Phones, cars, speakers and appliances: Google outlined ambitious plans to take voice assistance everywhere at its Google I/O developer conference in Mountain View, Calif. this week. But as the company is bringing voice input to potentially dozens of devices around your home and beyond, it also faces some interesting challenges unique to this new interaction model.
For instance: If all of your devices listen, how do they know which one you are talking to?
That problem isn’t a mere hypothetical anymore. Google announced this week that its assistant is already installed on over 100 million Android phones and Google Home speakers. The company also announced partnerships with 19 hardware manufacturers and chipset vendors to take its digital assistant beyond its Google Home speaker and mobile phones and launch it on stereo systems, cars and other consumer electronics devices, some of which will be available before the end of the year.
Google also launched an app for the assistant on iPhones, where it now directly competes with Apple’s Siri, and gave developers tools to bring the Google Assistant to their own devices and hardware hacks. “Speakers, toys, drink-mixing robots, whatever crazy devices all of you think up,” joked Assistant VP of Engineering Scott Huffmann with his audience of developers at the conference Wednesday.
All of these devices will by design answer to the same so-called hot word — “Okay Google” — to jump into action and answer your questions and demands. So how will they know which one should respond?
The solution to this problem is to treat voice assistance like a conversation, explained Google Assistant Product Lead Gummi Hafsteinsson during an interview with Variety. As technology prompts users to be more conversational, it also has to get better at participating in these conversations like humans would.

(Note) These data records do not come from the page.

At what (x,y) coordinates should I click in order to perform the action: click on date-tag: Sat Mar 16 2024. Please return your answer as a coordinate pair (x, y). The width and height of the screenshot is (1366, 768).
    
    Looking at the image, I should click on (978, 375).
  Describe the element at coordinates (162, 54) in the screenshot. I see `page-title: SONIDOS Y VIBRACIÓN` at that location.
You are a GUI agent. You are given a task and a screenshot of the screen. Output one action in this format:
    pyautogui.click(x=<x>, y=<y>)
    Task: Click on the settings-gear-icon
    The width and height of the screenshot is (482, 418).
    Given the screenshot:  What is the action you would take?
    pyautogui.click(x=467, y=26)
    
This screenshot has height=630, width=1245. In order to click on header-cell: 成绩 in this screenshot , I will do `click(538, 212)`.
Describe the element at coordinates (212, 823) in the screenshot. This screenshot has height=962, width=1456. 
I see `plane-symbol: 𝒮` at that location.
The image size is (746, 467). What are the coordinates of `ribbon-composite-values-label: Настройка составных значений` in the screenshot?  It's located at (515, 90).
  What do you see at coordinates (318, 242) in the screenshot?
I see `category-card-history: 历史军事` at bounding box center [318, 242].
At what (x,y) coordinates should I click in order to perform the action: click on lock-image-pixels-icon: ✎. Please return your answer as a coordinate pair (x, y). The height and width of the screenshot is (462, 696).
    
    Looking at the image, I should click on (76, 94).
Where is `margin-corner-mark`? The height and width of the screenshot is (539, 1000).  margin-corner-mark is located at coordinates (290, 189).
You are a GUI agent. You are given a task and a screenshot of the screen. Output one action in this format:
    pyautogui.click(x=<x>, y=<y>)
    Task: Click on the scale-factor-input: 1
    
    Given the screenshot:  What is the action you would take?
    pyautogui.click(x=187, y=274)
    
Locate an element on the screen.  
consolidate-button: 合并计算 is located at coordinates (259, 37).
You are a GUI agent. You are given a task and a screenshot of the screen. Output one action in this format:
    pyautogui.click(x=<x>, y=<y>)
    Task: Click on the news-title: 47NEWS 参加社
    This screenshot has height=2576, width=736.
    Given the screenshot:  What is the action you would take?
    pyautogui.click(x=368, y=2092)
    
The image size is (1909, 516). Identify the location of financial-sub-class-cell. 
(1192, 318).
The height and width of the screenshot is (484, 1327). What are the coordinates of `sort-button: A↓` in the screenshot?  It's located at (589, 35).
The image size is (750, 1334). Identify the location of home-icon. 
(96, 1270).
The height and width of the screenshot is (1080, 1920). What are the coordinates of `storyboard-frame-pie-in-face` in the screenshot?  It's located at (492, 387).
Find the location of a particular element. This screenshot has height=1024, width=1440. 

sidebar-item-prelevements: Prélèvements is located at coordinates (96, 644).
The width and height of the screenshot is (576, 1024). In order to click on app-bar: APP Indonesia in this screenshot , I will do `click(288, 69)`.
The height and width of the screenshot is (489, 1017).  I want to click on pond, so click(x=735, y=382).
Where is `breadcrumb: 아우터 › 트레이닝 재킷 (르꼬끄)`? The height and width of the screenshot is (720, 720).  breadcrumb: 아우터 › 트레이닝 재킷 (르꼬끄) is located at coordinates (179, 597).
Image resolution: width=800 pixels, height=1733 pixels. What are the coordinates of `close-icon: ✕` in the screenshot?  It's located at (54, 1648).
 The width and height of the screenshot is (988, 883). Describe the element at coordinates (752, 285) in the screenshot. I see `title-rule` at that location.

When people talk to each other in a group setting, they don’t address each other by name all the time. Instead, we use more subtle cues like eye contact, body language and even personal history to figure out who is talking to whom.
Google’s vision for its digital assistant also comes without first names. Instead, you just say “Okay Google,” and the assistant comes to life on phones, Google Homes and other devices. And increasingly, those devices also use cues to figure out whose turn it is to respond to your commands.
Google already uses the sensors of your phone for that very purpose, said Hafsteinsson. If the phone is in your hand, chances are you want it to respond. If it has been resting on your desk, you may be talking to your Google Home instead.
On the other hand, if you ask Google’s Assistant to send a text message, you are likely addressing your phone, and not the smart speaker in your kitchen. And a request for a Bloody Mary is probably best answered by that (still hypothetical) drink-mixing robot. “It uses context,” Hafsteinsson said about the Assistant’s attempts to answer your requests with the right device.
The ultimate goal was to let users seamlessly switch between different input devices simply by analyzing their intent, and the context of their requests, he said. “As you move through different contexts throughout the day, you will be able to continue the same conversation.”